The last time I saw my grandmother was on a warm day in July, 2007. My daughter and I were spending the day together. As we went from the shoe store, to the pizza restaurant, and then to the movies, I remarked that I thought we should stop by the nursing facility to pay Grandma a visit.
"I don't want to go," Amy said. "I spent the whole afternoon there yesterday."
I could understand why an eighteen-year-old girl wouldn't want to be there. The residents were sick and fragile and my grandmother was hard of hearing. It was difficult to communicate with the ninety-four-year-old woman, and she often spent the time voicing her many complaints. Still, I had this nagging feeling that I should go see her and it wouldn't leave me alone. You might say that I had a monkey on my back.
"I'll tell you what," I told my daughter. "You stay in the car and I will run in for ten minutes."
She agreed and a few minutes later, I pulled my car into the driveway. Grandma seemed fine, at least as fine as one can be when she is almost a century old. Her eyesight was bad and so she asked me to pick out an matching outfit for her to wear the next day.

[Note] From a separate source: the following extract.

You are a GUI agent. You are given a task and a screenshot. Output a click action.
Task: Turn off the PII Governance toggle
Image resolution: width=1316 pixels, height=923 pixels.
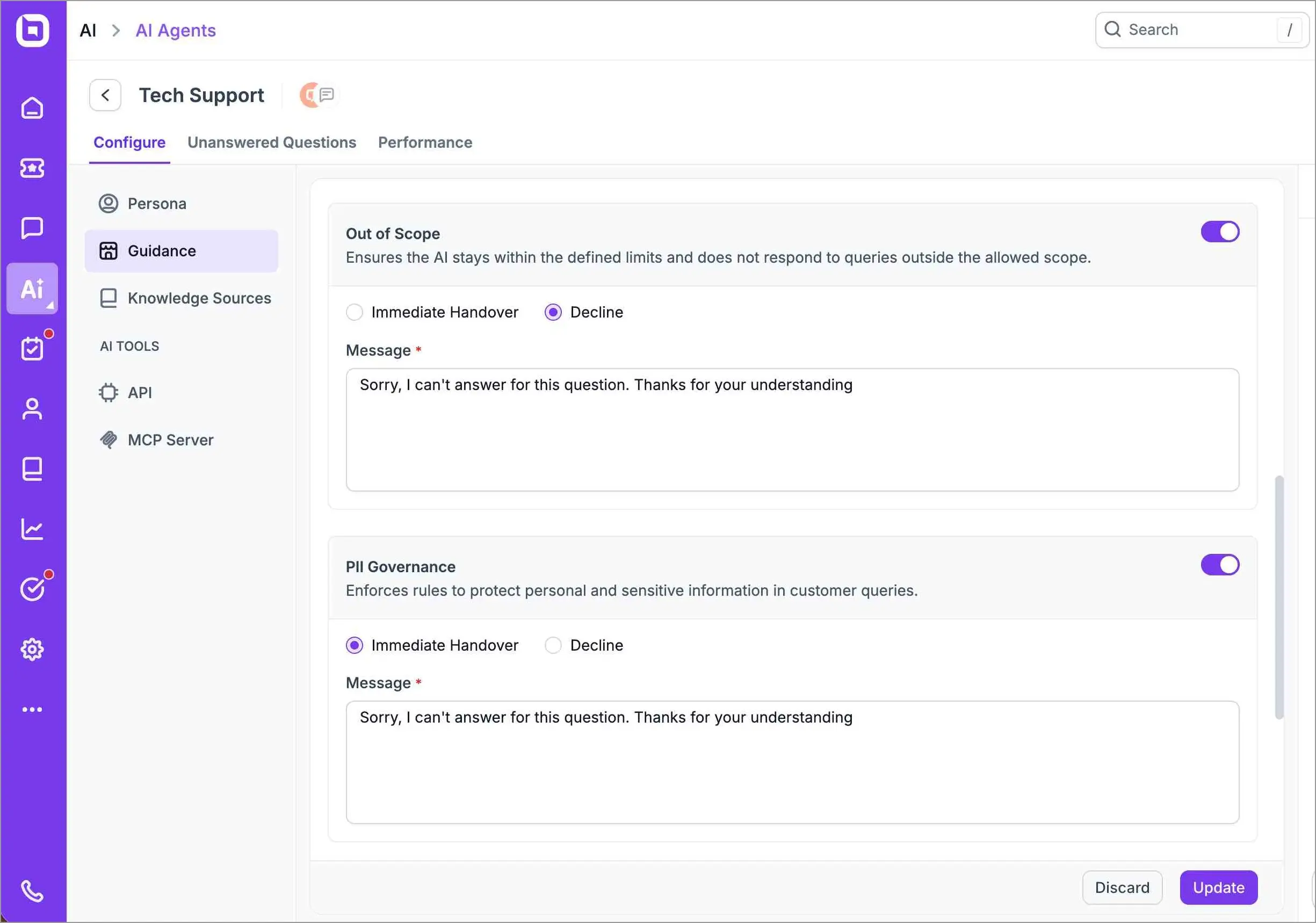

I picked out a sage green shirt with pink roses and matching slacks and carefully laid them on a chair next to her bed. Then I said, "I've got to go, Grandma," and left.
She must have worn the outfit on Monday and then Tuesday I got the call I'd been dreading. My mother informed me that Grandma had passed away in the night.
At first, I was struck with grief. The woman who had always been there for me was suddenly gone and nowhere to be found. But at least I'd had the chance to see her one last time. I was closer to her than anyone else in the family and it was very fitting that Spirit chose me for the final send-off.